Estudo diz que refúgios selvagens são cruciais para sobrevivência do lobo-ibérico
No espaço de 100 anos, o lobo-ibérico (Canis lupus signatus) perdeu 80% do seu habitat original em Portugal. Esta regressão tem várias explicações. Entre elas estão a escassez de áreas de refúgio e a fragmentação do habitat, segundo o Livro Vermelho dos Vertebrados de Portugal.
Mas, mesmo numa paisagem cada vez mais humanizada, o lobo-ibérico consegue sobreviver, desde que as características do habitat lhe permitam refugiar-se do ser humano, concluiu uma equipa de cientistas espanhóis que palmilhou 30.000 quilómetros quadrados na Galiza.
A equipa coordenada por Luis Llaneza, da A.RE.NA. (Asesores en Recursos Naturales), analisou um total de 1594 excrementos de lobo que, posteriormente, foram comprovados através de análises moleculares de ADN, para localizar a distribuição dos animais no território.
No estudo, publicado nesta terça-feira, os investigadores revelam que “as características da paisagem – que facilitem que os animais possam passar despercebidos pelos humanos – (...) tornam-se mais importantes em paisagens dominadas pelo ser humano e podem ter um papel crucial na ocorrência e persistência desta espécie, ao longo de décadas”. Mais concretamente, os investigadores concluíram que, na Galiza, os factores que mais limitam a distribuição do lobo são os refúgios na paisagem (48%) - com zonas mais elevadas e vegetação significativa -, seguido da presença humana (35%) e da disponibilidade alimentar (17%).
Gonçalo Brotas, coordenador técnico da Associação de Conservação do Habitat do Lobo Ibérico, disse nesta sexta-feira ao PÚBLICO que as conclusões deste estudo podem aplicar-se a algumas zonas com lobos em Portugal. “Este estudo baseia-se num contexto em que existe um limite mínimo de alimento disponível, como é o caso da Galiza.

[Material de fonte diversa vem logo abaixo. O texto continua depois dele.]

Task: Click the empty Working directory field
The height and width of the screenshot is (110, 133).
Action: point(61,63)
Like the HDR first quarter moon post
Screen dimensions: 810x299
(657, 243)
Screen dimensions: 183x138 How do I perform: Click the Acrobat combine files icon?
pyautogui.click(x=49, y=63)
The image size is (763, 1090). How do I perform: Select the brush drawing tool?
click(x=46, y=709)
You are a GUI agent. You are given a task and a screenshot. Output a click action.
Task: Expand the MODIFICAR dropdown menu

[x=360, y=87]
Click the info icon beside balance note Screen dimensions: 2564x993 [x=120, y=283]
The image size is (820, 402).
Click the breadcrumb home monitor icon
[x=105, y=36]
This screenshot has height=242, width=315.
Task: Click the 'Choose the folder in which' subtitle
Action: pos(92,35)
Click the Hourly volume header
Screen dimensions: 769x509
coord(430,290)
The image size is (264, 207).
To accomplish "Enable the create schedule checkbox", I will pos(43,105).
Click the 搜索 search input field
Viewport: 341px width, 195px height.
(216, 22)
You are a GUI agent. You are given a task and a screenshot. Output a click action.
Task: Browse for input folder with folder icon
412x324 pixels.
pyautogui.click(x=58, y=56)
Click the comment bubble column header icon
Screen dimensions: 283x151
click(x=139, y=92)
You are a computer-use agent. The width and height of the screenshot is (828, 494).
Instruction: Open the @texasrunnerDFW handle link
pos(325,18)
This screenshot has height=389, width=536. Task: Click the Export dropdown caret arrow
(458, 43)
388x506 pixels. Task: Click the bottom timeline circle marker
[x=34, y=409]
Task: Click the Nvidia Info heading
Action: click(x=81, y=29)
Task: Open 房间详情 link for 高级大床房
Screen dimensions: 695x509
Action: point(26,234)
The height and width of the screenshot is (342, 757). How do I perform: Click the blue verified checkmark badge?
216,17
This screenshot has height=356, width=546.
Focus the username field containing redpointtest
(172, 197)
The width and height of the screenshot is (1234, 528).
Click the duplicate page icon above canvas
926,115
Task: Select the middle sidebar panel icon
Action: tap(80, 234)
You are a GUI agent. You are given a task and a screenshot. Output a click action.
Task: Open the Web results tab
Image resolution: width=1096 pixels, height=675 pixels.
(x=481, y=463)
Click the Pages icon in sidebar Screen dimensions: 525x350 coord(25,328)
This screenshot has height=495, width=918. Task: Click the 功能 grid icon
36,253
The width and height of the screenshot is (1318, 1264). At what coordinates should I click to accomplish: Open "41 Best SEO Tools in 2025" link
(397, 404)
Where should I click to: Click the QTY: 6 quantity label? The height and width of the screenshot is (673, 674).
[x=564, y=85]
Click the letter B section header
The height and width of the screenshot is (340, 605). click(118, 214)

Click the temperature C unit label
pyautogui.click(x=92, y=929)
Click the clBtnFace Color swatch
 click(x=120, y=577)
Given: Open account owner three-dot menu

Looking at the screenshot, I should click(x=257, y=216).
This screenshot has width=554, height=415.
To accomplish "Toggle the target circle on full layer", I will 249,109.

Aqui, o refúgio é o factor mais importante. Em Portugal, o Alto Minho será a zona mais parecida, porque a disponibilidade de alimento é grande. O mesmo já não acontece a Sul do Douro, onde não há grandes presas”, acrescentou.
A associação, criada em 2006 e de âmbito nacional desde 2010, recupera habitats para o lobo-ibérico no Alto Minho e a Sul do Douro. “A diferença de habitats justifica diferenças na nossa intervenção. No Alto Minho tentamos criar zonas de refúgio, através da reflorestação, por exemplo. Já a Sul do Douro, a prioridade vai para o fomento de presas selvagens”, como o corço.
Para Gonçalo Brotas, o estudo agora publicado é importante porque “dá orientações em relação ao que se deve promover e ter mais atenção a determinados aspectos”.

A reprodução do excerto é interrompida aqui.